Improving systemic circulation of paclitaxel nanocrystals by surface hybridization of DSPE-PEG2000.

This paper aims to improve the systemic circulation of paclitaxel (PTX) by modifying nanocrystals with DSPE-PEG 2000. PTX nanocrystals (PNCs) were prepared by an anti-solvent method and DSPE-PEG 2000 was inserted into PNCs by hybridization. The average size of DSPE-PEG-PNCs did not change obviously compared to the naked PNCs, but the negative charge increased after hybridization.

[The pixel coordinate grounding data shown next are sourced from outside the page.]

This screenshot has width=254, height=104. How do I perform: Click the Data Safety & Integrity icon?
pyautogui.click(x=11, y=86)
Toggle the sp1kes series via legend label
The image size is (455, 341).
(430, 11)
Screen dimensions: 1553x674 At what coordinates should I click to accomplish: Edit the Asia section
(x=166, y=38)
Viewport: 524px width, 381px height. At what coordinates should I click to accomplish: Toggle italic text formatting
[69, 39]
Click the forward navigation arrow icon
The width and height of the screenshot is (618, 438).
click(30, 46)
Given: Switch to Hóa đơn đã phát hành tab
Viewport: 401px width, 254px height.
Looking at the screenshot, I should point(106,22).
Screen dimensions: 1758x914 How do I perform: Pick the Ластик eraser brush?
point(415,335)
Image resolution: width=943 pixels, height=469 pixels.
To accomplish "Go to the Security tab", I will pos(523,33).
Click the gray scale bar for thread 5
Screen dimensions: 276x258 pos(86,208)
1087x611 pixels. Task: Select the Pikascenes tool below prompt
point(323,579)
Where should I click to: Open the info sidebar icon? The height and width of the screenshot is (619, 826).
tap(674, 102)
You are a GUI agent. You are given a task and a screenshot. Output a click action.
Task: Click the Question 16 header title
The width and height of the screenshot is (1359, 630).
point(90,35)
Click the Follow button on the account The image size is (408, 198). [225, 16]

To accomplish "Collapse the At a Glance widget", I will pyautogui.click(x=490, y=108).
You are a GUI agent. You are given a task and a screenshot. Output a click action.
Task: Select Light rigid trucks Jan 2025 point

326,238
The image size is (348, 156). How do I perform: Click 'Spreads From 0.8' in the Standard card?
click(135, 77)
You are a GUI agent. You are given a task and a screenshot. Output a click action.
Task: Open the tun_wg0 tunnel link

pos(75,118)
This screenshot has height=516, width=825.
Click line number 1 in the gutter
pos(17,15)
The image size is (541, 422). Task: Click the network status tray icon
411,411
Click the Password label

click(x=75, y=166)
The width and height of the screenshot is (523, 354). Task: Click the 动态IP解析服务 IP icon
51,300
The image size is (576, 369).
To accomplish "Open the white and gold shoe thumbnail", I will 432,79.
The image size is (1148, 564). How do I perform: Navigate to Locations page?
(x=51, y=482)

The saturated attachment ratio of DSPE-PEG 2000 was 0.4%. In vitro release rate of DSPE-PEG-PNCs was significantly slower than that of PTX solution and the naked PNCs, which indicated that DSPE-PEG 2000 hindered the release of PTX. Moreover, pharmacokinetics results showed that DSPE-PEG-PNCs achieved a higher area-under-the-curve (AUC, 4.43 ± 0.19 mg/L*h) and lower clearance rate (1.08 ± 0.16 L/h/kg) compared to PNCs with an AUC of 2.48 ± 0.18 mg/L*h and a clearance rate of 1.89 ± 0.15 L/h/kg. Therefore, DSPE-PEG-PNCs could have a significant potential in clinical use by improving the systemic circulation of the drug.